Ajay Devgn’s Sporting Attempt Fails to Score

It’s why most of the genre tropes ring hollow. The training montage in Maidaan is accompanied by a terribly bland anthem called “Team India Hai Hum”. The recruitment montage seems to be abandoned midway through. The staging and visual effects (VFX) – the packed stadiums, the skies, the exotic backdrops of Rome, Jakarta or even Bombay’s Oval Maidan – evoke the artifice of a Zack Snyder universe. The opponents (special mention to the Australian coach who virtually sings out his insults) are one-note stereotypes. The soundtrack is jarring. The film’s version of Chak De’s famous “Sattar minute” speech revolves around the number one (“ek”) – which is fitting, because the wordplay deserves one star. The Indian commentators shuffle between calling the matches, narrating the screenplay, and mansplaining the sport of football. And last but not least, the performances lack the impact of the legacies. The personalities of a few household names (PK Bannerjee, Chuni Goswami, Peter Thangaraj) aside, the acting is limited to the field. The supporting cast does a decent job as players, but they don’t transcend the collective din of a team. 

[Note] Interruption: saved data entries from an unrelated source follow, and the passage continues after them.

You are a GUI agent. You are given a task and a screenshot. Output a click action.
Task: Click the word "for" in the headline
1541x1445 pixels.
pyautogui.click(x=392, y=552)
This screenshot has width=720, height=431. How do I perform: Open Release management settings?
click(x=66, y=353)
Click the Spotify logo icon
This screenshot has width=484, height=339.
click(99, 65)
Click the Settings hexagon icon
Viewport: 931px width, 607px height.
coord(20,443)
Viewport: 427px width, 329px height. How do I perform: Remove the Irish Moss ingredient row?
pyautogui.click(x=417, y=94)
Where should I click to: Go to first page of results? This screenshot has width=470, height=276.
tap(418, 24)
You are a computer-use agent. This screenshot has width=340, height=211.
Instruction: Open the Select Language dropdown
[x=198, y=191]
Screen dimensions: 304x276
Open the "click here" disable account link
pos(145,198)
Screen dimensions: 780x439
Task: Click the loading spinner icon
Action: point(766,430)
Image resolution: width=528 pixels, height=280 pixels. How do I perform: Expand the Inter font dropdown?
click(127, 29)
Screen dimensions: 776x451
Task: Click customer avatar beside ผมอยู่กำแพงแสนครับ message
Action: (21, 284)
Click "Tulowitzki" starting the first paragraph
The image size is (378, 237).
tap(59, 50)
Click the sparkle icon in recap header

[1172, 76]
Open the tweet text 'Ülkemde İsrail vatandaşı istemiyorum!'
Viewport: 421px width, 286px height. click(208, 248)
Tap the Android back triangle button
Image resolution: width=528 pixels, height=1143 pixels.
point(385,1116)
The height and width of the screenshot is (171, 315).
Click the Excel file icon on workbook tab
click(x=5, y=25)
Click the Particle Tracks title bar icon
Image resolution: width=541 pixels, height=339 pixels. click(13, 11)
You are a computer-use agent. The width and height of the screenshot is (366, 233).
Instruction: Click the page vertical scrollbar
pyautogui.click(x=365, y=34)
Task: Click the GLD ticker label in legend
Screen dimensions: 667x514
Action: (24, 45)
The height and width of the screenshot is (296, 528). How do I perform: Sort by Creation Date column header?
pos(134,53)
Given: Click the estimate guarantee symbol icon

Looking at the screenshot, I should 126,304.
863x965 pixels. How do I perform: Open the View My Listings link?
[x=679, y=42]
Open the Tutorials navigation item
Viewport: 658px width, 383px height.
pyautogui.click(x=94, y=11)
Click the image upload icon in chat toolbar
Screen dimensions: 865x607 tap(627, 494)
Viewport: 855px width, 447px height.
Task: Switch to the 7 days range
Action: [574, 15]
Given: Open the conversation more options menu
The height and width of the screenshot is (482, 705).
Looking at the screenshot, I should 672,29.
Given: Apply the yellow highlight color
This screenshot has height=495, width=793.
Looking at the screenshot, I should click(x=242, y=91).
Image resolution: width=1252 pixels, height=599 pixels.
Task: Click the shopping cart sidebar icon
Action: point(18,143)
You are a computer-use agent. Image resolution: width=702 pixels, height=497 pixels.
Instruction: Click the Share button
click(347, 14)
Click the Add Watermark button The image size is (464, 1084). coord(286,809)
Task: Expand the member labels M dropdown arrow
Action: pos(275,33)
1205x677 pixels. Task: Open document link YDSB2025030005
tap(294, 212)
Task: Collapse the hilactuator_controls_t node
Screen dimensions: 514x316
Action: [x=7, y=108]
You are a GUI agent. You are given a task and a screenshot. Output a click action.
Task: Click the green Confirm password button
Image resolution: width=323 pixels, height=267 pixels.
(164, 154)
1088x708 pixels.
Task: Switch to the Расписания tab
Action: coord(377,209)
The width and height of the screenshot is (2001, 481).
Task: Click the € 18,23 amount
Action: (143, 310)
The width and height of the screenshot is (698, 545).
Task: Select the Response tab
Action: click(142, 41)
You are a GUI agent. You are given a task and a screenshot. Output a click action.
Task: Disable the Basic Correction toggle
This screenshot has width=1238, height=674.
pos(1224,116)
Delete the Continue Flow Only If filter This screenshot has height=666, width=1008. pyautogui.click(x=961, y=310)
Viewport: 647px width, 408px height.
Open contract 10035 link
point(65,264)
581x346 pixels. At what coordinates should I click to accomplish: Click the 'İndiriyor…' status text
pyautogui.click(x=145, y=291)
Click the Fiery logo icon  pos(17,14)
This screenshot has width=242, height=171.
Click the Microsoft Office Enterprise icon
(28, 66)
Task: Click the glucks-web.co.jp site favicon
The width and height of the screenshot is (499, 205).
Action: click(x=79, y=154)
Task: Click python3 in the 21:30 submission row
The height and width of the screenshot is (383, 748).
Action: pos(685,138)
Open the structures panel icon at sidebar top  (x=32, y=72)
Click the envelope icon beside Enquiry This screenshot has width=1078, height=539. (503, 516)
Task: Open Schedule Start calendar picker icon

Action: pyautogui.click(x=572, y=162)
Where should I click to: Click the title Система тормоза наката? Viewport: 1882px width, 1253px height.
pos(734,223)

Yet, it’s the seniors that stumble. Devgn’s turn is so muted – the voice modulation and body language so inhibited – that Rahim barely registers as a football coach. He almost disappears into his stoicness. There is no context to Rahim’s passion for the game, and no evidence of his managerial skills other than a lone moment of him schooling a star striker. He chain-smokes like someone who knows he’s going to get lung cancer, with the cigarettes looking like forced props in the first half. The sullen gaze gets a bit repetitive; the only time the protagonist looks alive is when he’s coughing up a storm. The film fares slightly better than him, if only because football – a solid metaphor for life – elevates the climax. Which is to say: Maidaan scores in stoppage time, but it isn’t enough to salvage the scoreline. A thrilling finish doesn’t always amount to victory. Sometimes, it’s just a slimmer margin of defeat.